▸ INFORMATION PROVIDED
--- START ---

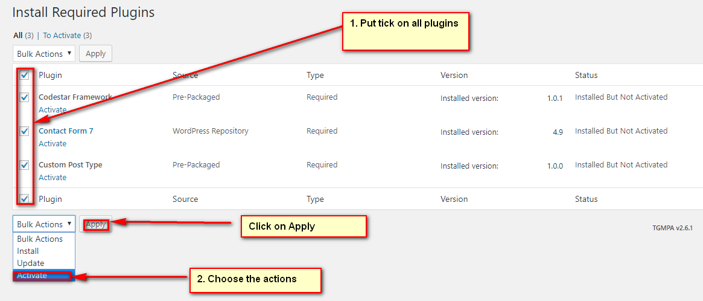Uncheck the Custom Post Type checkbox
The width and height of the screenshot is (703, 301).
25,165
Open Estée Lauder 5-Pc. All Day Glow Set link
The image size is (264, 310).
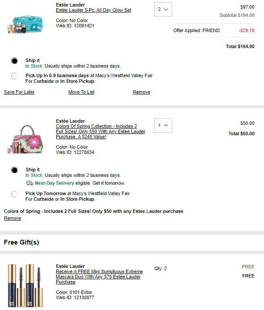(x=93, y=10)
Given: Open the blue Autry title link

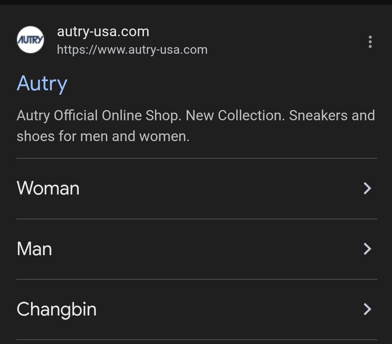Looking at the screenshot, I should click(42, 83).
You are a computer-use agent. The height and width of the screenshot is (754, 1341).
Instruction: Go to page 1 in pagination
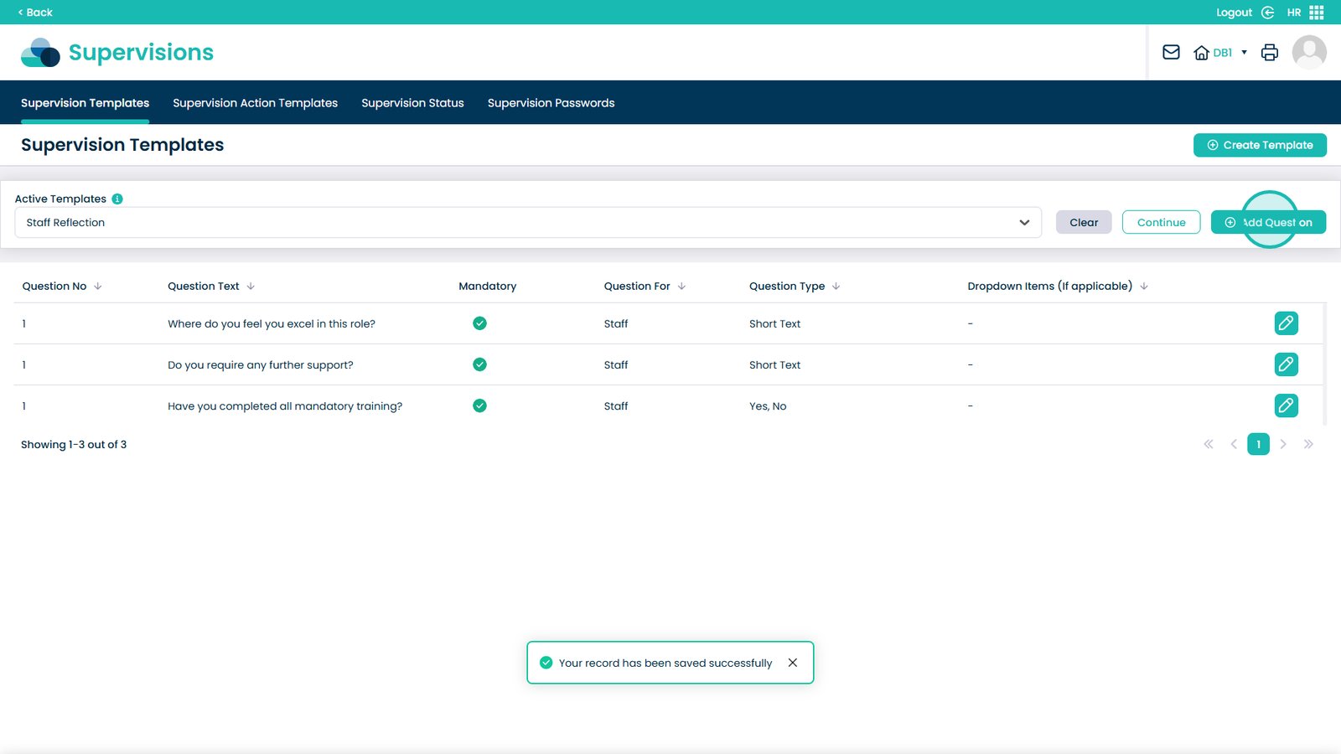point(1258,444)
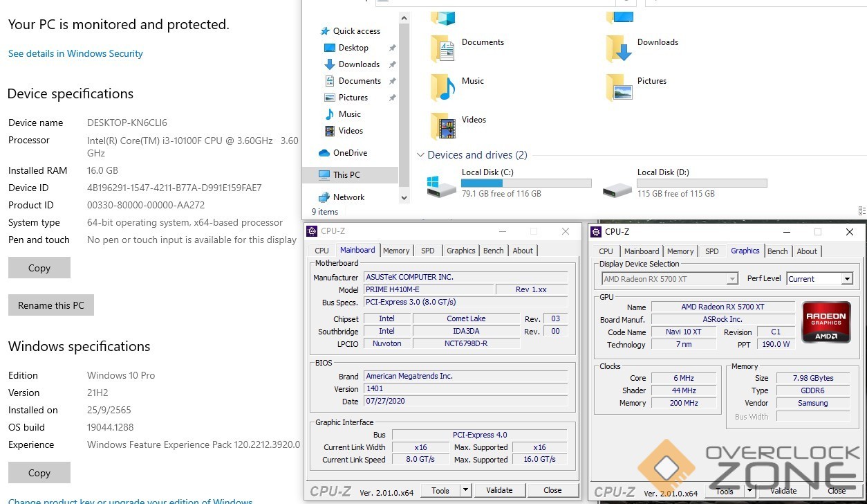
Task: Expand the Display Device Selection dropdown
Action: click(x=732, y=279)
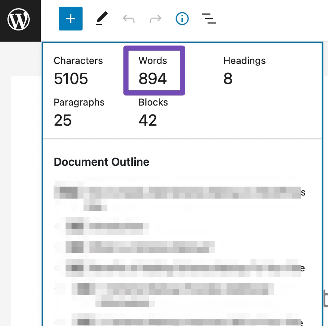Select the Tools pencil icon
This screenshot has width=328, height=326.
coord(101,18)
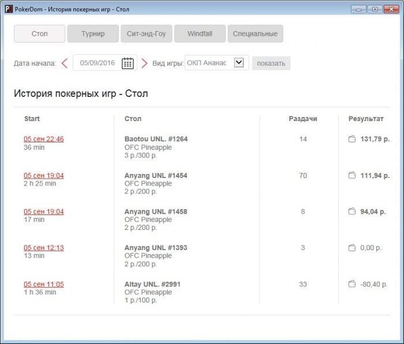This screenshot has height=344, width=404.
Task: Open the 05 сен 11:05 session link
Action: (43, 284)
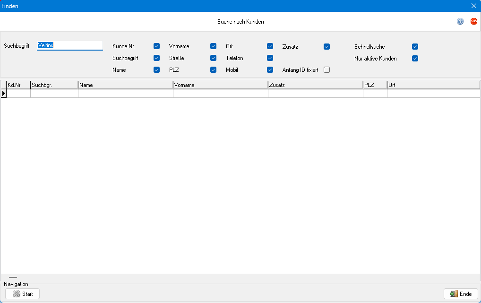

--- END ---

▸ YOUR TASK
Beginning with the line that holds "Open Estée Lauder 5-Pc. All Day Glow Set link", output each line to the end of the material above, exactly, omitting the pictures.

▸ EXERCISE SOLUTION
Open Estée Lauder 5-Pc. All Day Glow Set link
The image size is (264, 310).
(x=93, y=10)
Given: Open the blue Autry title link

Looking at the screenshot, I should click(42, 83).
You are a computer-use agent. The height and width of the screenshot is (754, 1341).
Instruction: Go to page 1 in pagination
point(1258,444)
Task: Expand the Display Device Selection dropdown
Action: click(x=732, y=279)
Select the Tools pencil icon
This screenshot has width=328, height=326.
coord(101,18)
This screenshot has height=344, width=404.
Task: Open the 05 сен 11:05 session link
Action: (43, 284)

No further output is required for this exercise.